From Malcolm Rae's First Letter to Me

MAGNETO GEOMETRIC APPLICATIONS
3, THE HERMITAGE, WESTWOOD PARK, FOREST HILL, SE23 3QD ENGLAND
Telephone:- 01-699 6604

Partners:   Malcolm Rae
                  Margaret Belsham

25th January, 1979

Very many thanks for your extremely interesting letter, and for the tape which accompanied it.

With a vast quantity of more ordinary mail to deal with every day, I have very little time to devote extensive thought to individual concepts offered to me: but especially since you are employing an information-finding technique which, if I did not actually originate, I have employed specifically and intensely, I feel I should comment to the best of my ability.

So I have had to await a suitable length of probably uninterrupted spare time, for the first time available today.

I have not made any attempt to check the findings reported in your second paragraph radiesthetically - because the pattern is closely aligned with my own findings accumulated over the past two decades.

If I was not the originator of the use of a chart and a thesaurus to verbalise unexpressed concepts, I was a very early user of it - and I approve its use.
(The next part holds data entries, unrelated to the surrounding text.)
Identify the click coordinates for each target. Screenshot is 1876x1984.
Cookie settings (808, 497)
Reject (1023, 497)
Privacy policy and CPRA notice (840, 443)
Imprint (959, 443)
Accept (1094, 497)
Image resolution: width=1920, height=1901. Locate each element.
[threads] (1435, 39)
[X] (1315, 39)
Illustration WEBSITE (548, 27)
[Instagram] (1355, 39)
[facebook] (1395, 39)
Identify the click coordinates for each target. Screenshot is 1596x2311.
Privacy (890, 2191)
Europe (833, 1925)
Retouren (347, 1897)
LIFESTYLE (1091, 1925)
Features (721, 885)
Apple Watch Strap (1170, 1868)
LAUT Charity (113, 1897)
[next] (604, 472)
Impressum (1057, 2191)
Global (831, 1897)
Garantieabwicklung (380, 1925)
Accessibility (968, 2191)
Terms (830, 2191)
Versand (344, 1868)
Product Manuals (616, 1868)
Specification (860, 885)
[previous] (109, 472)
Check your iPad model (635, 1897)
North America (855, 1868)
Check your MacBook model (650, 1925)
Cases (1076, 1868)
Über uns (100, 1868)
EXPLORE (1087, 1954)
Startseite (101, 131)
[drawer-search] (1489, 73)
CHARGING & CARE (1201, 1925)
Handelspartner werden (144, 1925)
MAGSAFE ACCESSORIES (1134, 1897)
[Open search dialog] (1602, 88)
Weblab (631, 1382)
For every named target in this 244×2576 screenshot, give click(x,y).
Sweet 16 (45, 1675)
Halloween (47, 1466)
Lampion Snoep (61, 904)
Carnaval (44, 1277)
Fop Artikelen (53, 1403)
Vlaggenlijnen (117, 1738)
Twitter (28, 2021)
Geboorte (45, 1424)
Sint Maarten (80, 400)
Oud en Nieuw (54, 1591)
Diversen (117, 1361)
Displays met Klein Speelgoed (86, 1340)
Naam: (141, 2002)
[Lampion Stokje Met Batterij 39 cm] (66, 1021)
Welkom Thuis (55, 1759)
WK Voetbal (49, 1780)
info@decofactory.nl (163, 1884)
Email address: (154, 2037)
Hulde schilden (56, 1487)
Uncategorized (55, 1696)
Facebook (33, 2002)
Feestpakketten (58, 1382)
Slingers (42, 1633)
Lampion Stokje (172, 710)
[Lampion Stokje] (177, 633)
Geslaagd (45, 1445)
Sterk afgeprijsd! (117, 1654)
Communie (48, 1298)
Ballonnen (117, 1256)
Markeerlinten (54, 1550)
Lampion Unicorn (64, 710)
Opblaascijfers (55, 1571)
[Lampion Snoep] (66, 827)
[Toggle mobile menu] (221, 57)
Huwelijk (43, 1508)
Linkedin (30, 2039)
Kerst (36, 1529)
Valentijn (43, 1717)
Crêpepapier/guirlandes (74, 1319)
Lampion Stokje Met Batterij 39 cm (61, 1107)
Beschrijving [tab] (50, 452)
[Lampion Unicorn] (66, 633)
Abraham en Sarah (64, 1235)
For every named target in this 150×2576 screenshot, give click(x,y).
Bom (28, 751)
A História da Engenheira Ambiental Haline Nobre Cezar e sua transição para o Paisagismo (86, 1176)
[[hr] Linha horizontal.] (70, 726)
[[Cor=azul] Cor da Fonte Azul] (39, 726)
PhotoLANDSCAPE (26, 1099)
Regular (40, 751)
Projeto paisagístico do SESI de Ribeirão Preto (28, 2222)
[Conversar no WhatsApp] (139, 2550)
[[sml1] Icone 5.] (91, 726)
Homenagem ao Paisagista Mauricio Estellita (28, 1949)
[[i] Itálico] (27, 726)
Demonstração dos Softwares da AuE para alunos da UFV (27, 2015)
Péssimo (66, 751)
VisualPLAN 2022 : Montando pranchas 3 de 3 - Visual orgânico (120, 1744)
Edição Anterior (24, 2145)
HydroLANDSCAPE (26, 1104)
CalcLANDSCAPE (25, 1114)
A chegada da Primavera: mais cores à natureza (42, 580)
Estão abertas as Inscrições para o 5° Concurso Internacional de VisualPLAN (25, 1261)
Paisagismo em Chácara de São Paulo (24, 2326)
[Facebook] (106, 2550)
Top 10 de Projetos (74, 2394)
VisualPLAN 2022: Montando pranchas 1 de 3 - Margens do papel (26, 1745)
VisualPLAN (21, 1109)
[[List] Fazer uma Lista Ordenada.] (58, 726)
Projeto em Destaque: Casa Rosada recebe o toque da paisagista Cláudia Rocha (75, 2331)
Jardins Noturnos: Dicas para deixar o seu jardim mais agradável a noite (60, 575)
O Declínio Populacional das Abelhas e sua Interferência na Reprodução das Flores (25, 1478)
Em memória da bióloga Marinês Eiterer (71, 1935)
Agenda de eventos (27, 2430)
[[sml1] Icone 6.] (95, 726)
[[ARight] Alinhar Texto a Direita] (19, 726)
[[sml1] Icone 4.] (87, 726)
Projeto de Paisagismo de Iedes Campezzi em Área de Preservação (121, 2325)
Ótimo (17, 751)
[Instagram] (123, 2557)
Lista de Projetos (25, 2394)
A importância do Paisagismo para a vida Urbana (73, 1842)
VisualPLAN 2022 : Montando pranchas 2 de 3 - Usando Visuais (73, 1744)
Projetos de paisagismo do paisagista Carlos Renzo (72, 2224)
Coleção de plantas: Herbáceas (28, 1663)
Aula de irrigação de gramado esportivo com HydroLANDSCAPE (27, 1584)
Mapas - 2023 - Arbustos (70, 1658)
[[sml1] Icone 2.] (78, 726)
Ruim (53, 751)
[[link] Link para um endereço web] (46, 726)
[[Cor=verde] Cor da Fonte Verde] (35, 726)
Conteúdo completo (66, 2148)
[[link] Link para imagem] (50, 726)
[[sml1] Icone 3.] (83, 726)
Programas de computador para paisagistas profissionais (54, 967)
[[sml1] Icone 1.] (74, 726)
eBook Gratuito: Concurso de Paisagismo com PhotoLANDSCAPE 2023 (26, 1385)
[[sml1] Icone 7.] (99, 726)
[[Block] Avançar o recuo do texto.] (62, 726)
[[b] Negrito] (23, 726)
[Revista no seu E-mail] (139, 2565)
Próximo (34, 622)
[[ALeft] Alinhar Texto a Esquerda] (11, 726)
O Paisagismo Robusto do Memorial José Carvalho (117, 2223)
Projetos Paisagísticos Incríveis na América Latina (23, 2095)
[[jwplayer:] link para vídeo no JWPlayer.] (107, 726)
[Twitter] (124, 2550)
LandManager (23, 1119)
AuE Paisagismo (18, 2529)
I have spent many hundreds of hours employing it.

. . .

Malcolm Rae

Copy.

Comment

A few months earlier I had bought equipment from Mr Rae and then spent a Christmas on finding concepts that showed up to be very similar to what he had come up with over a period of 20 years.

I did more than that later. When Malcolm Rae died later in 1979, we had started collaborating on developing software that I later explored further on my own for years.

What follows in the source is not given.